(Work item):
Make an exact copy of all the entries, but do not reproduce the pictures.

────────

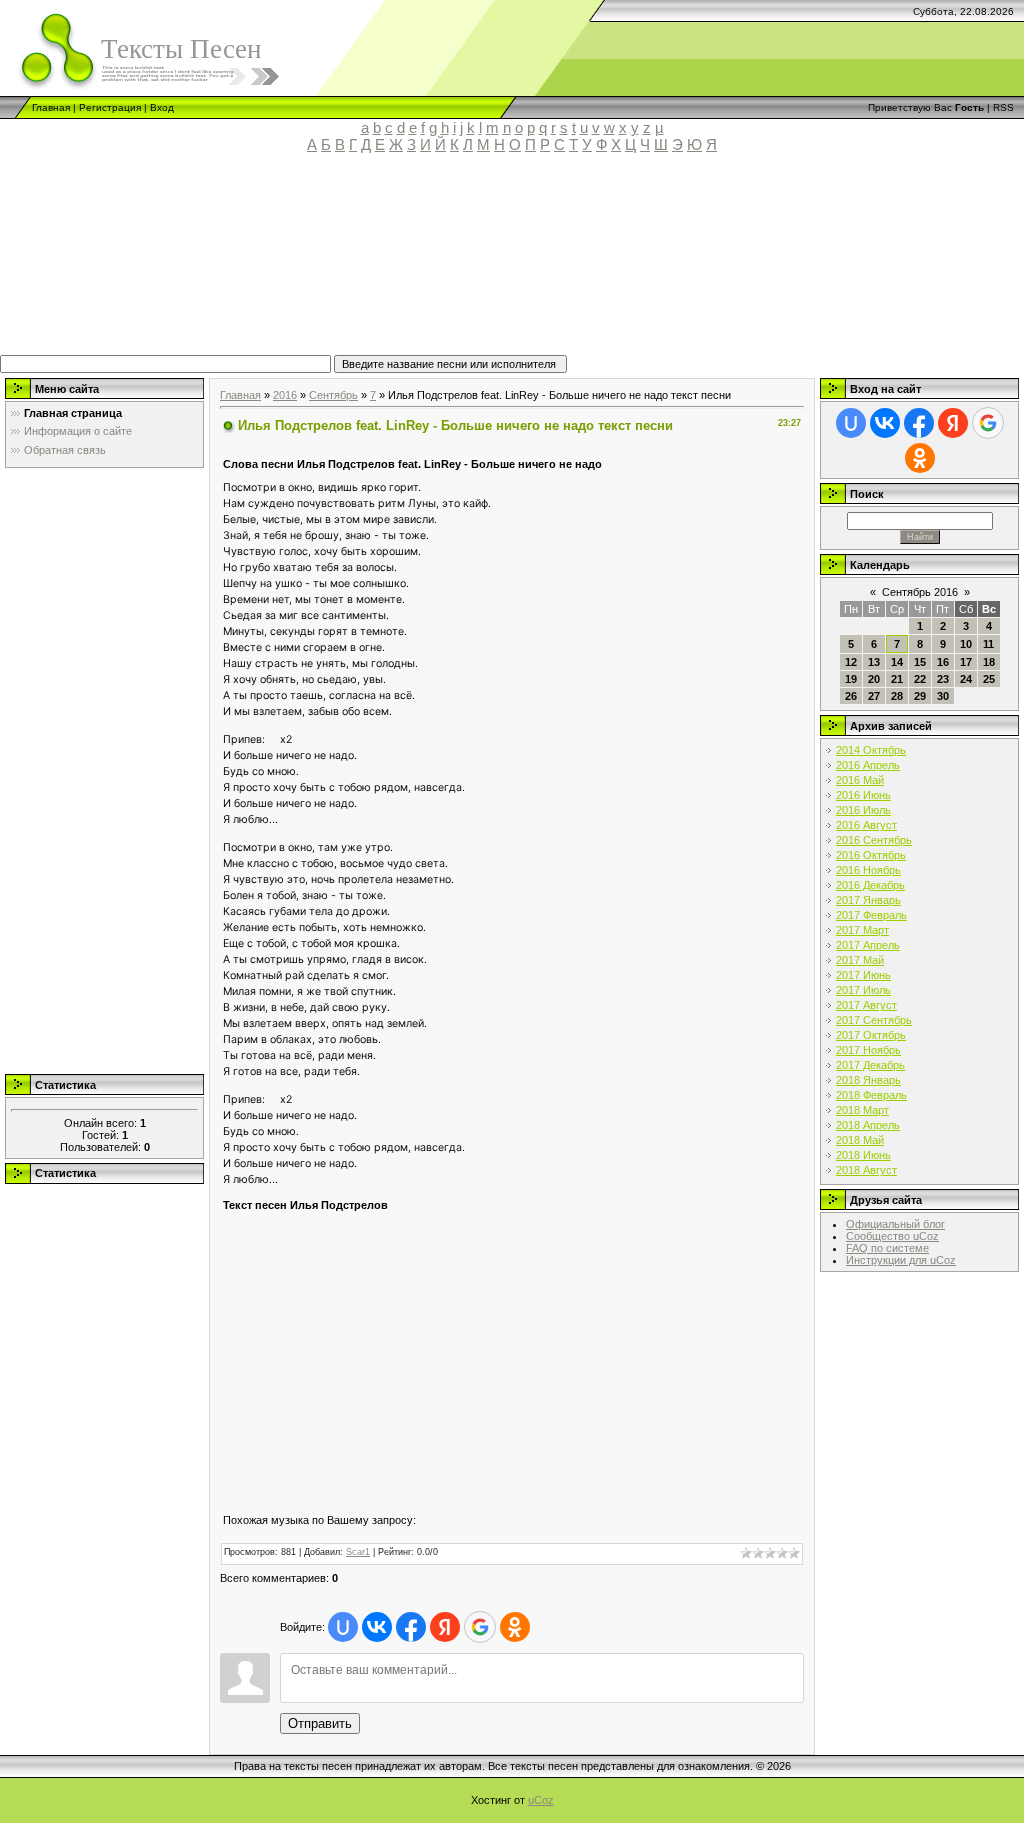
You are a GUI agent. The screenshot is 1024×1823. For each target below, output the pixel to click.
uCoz (541, 1800)
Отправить (320, 1723)
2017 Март (862, 930)
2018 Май (860, 1140)
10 (966, 644)
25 (989, 679)
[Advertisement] (465, 263)
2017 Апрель (868, 945)
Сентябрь (333, 395)
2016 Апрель (868, 765)
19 (851, 679)
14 (897, 662)
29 (920, 696)
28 (897, 696)
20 (874, 679)
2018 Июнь (863, 1155)
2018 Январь (868, 1080)
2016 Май (860, 780)
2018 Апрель (868, 1125)
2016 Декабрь (870, 885)
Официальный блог (895, 1224)
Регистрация (110, 107)
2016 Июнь (863, 795)
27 (874, 696)
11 (988, 644)
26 (851, 696)
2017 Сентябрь (874, 1020)
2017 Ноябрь (868, 1050)
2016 (285, 395)
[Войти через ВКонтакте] (377, 1627)
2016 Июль (863, 810)
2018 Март (862, 1110)
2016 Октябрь (871, 855)
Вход (162, 107)
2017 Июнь (863, 975)
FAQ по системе (887, 1248)
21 (897, 679)
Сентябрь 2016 (920, 592)
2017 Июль (863, 990)
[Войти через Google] (480, 1627)
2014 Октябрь (871, 750)
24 (966, 679)
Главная (51, 107)
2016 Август (866, 825)
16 (943, 662)
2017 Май (860, 960)
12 (851, 662)
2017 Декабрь (870, 1065)
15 (920, 662)
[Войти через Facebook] (411, 1627)
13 (874, 662)
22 (920, 679)
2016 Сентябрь (874, 840)
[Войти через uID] (343, 1627)
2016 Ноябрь (868, 870)
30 (943, 696)
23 (943, 679)
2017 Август (866, 1005)
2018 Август (866, 1170)
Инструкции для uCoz (901, 1260)
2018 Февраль (871, 1095)
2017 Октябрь (871, 1035)
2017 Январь (868, 900)
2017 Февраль (871, 915)
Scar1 (358, 1552)
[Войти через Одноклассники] (515, 1627)
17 (966, 662)
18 (989, 662)
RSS (1003, 107)
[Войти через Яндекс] (445, 1627)
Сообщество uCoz (892, 1236)
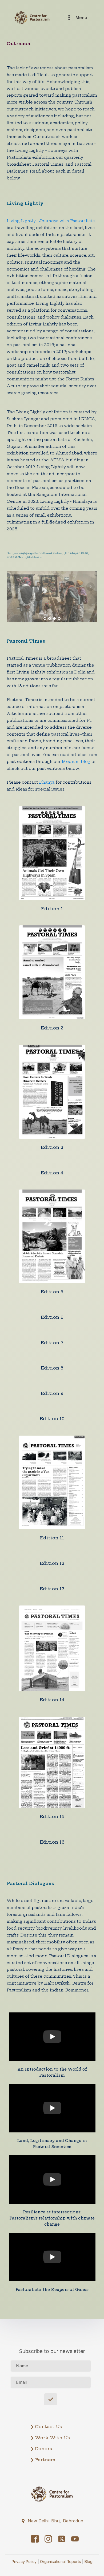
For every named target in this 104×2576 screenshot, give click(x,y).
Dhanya (47, 782)
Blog (89, 2561)
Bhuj (55, 2520)
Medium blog (76, 761)
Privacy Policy (24, 2561)
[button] (52, 2520)
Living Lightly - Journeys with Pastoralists (51, 220)
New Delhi (38, 2520)
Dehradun (73, 2520)
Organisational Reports (60, 2561)
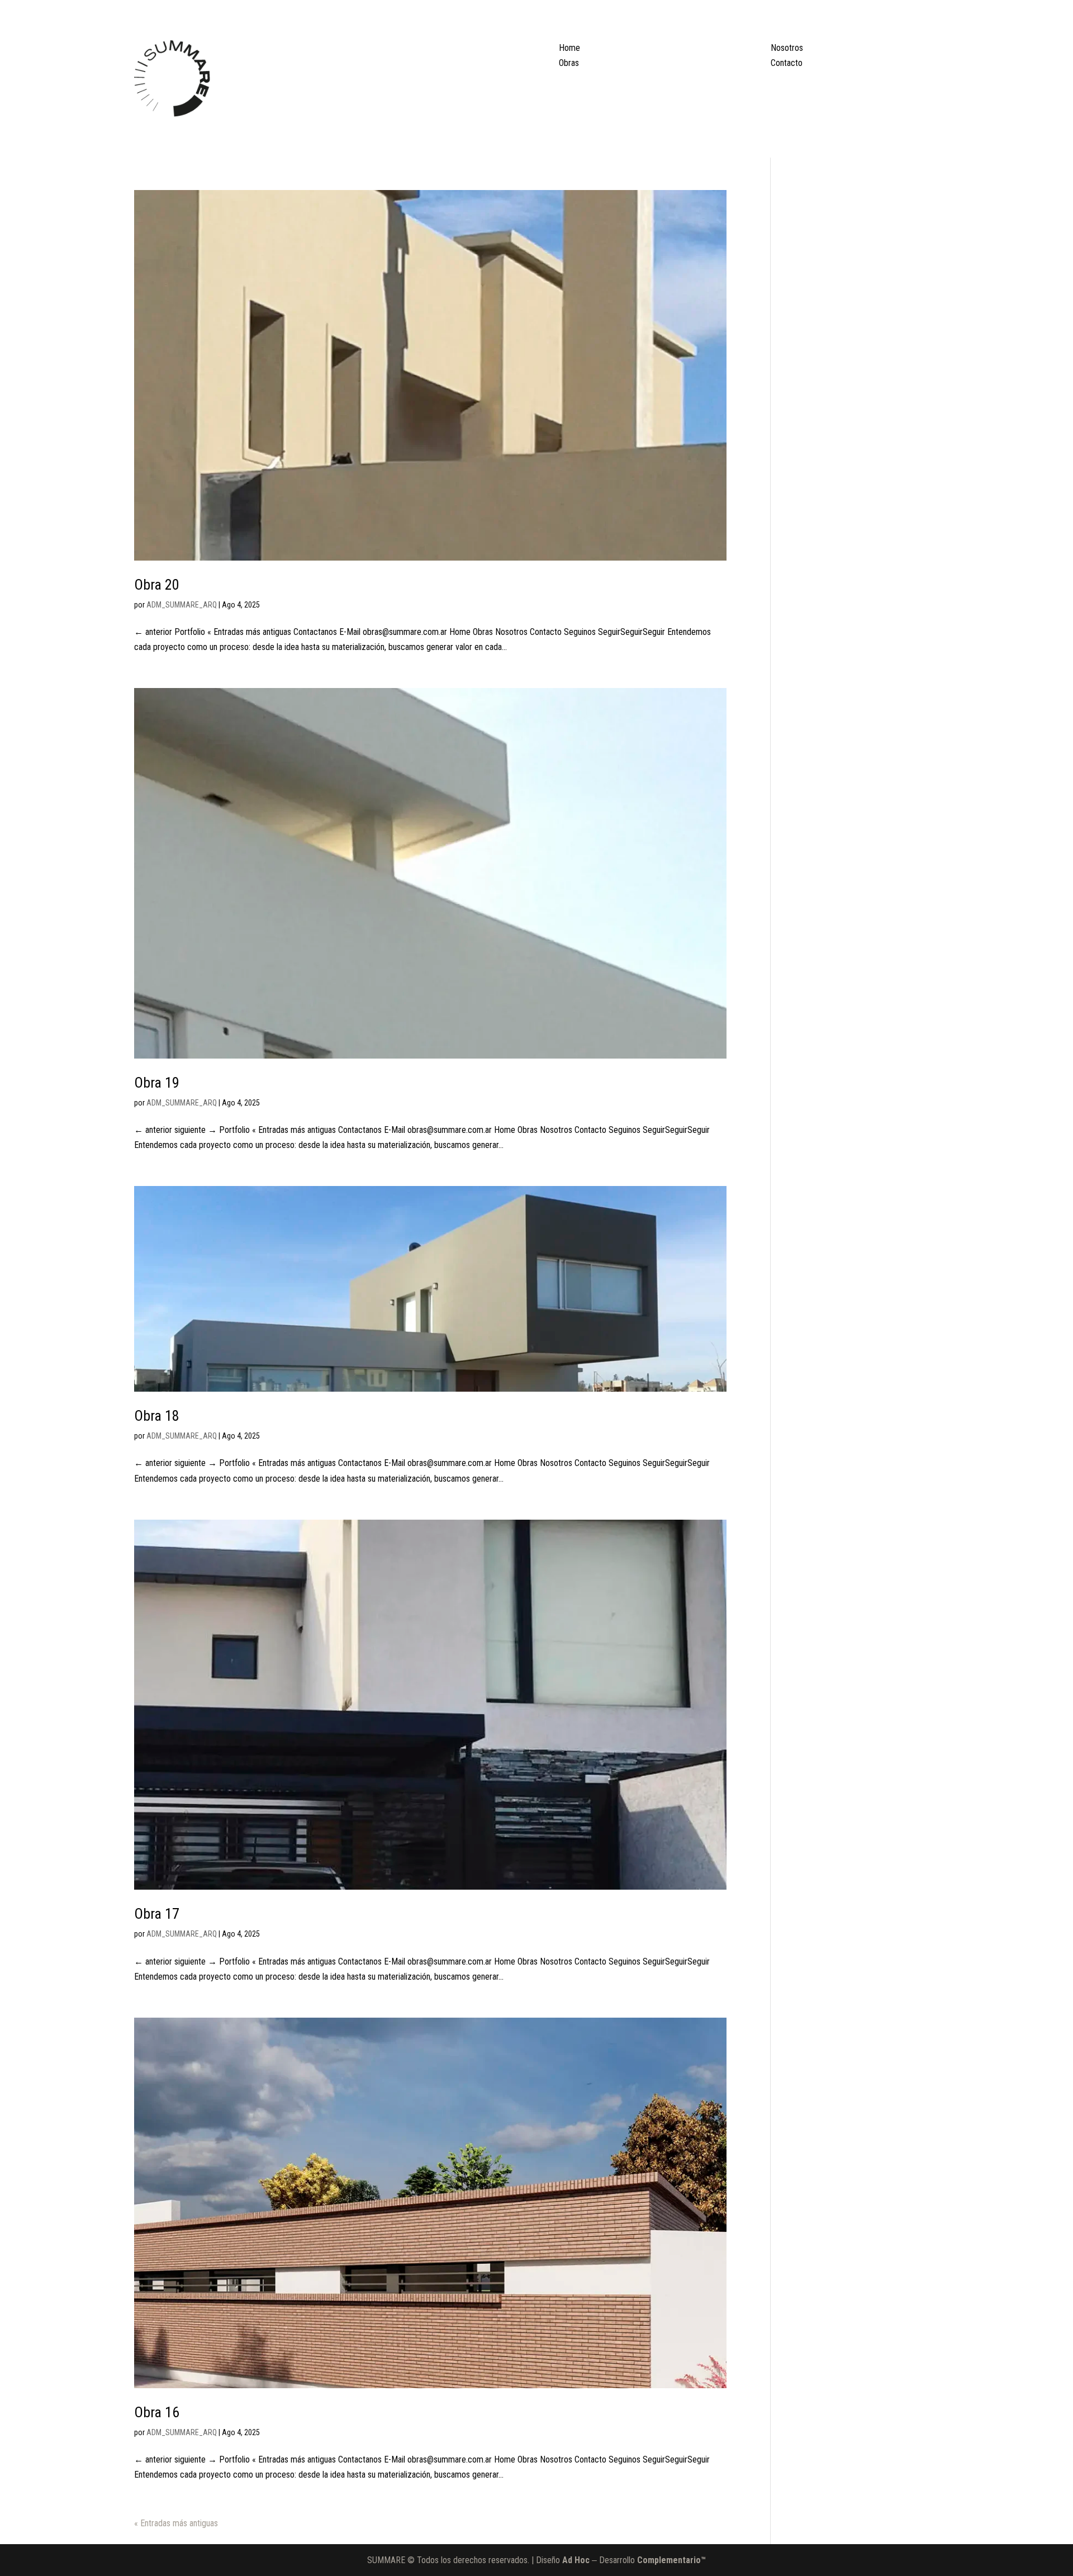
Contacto (787, 63)
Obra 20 (156, 584)
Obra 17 (156, 1913)
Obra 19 (156, 1082)
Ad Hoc (575, 2560)
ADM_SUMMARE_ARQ (181, 604)
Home (569, 47)
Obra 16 (156, 2412)
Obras (569, 63)
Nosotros (787, 47)
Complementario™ (671, 2560)
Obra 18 (156, 1415)
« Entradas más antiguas (176, 2523)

────────

(Task solution):
You are a GUI agent. The screenshot is 1024×1823. For each target below, output the pixel to click.
uCoz (541, 1800)
Отправить (320, 1723)
2017 Март (862, 930)
2018 Май (860, 1140)
10 (966, 644)
25 (989, 679)
[Advertisement] (465, 263)
2017 Апрель (868, 945)
Сентябрь (333, 395)
2016 Апрель (868, 765)
19 (851, 679)
14 (897, 662)
29 (920, 696)
28 (897, 696)
20 (874, 679)
2018 Июнь (863, 1155)
2018 Январь (868, 1080)
2016 Май (860, 780)
2018 Апрель (868, 1125)
2016 Декабрь (870, 885)
Официальный блог (895, 1224)
Регистрация (110, 107)
2016 Июнь (863, 795)
27 (874, 696)
11 (988, 644)
26 (851, 696)
2017 Сентябрь (874, 1020)
2017 Ноябрь (868, 1050)
2016 (285, 395)
[Войти через ВКонтакте] (377, 1627)
2016 Июль (863, 810)
2018 Март (862, 1110)
2016 Октябрь (871, 855)
Вход (162, 107)
2017 Июнь (863, 975)
FAQ по системе (887, 1248)
21 (897, 679)
Сентябрь 2016 (920, 592)
2017 Июль (863, 990)
[Войти через Google] (480, 1627)
2014 Октябрь (871, 750)
24 (966, 679)
Главная (51, 107)
2016 Август (866, 825)
16 (943, 662)
2017 Май (860, 960)
12 (851, 662)
2017 Декабрь (870, 1065)
15 (920, 662)
[Войти через Facebook] (411, 1627)
13 (874, 662)
22 (920, 679)
2016 Сентябрь (874, 840)
[Войти через uID] (343, 1627)
2016 Ноябрь (868, 870)
30 (943, 696)
23 (943, 679)
2017 Август (866, 1005)
2018 Август (866, 1170)
Инструкции для uCoz (901, 1260)
2018 Февраль (871, 1095)
2017 Октябрь (871, 1035)
2017 Январь (868, 900)
2017 Февраль (871, 915)
Scar1 (358, 1552)
[Войти через Одноклассники] (515, 1627)
17 (966, 662)
18 (989, 662)
RSS (1003, 107)
[Войти через Яндекс] (445, 1627)
Сообщество uCoz (892, 1236)
For every named target in this 104×2576 screenshot, give click(x,y).
Dhanya (47, 782)
Blog (89, 2561)
Bhuj (55, 2520)
Medium blog (76, 761)
Privacy Policy (24, 2561)
[button] (52, 2520)
Living Lightly - Journeys with Pastoralists (51, 220)
New Delhi (38, 2520)
Dehradun (73, 2520)
Organisational Reports (60, 2561)
Contacto (787, 63)
Obra 20 (156, 584)
Obra 17 (156, 1913)
Obra 19 (156, 1082)
Ad Hoc (575, 2560)
ADM_SUMMARE_ARQ (181, 604)
Home (569, 47)
Obra 16 (156, 2412)
Obras (569, 63)
Nosotros (787, 47)
Complementario™ (671, 2560)
Obra 18 (156, 1415)
« Entradas más antiguas (176, 2523)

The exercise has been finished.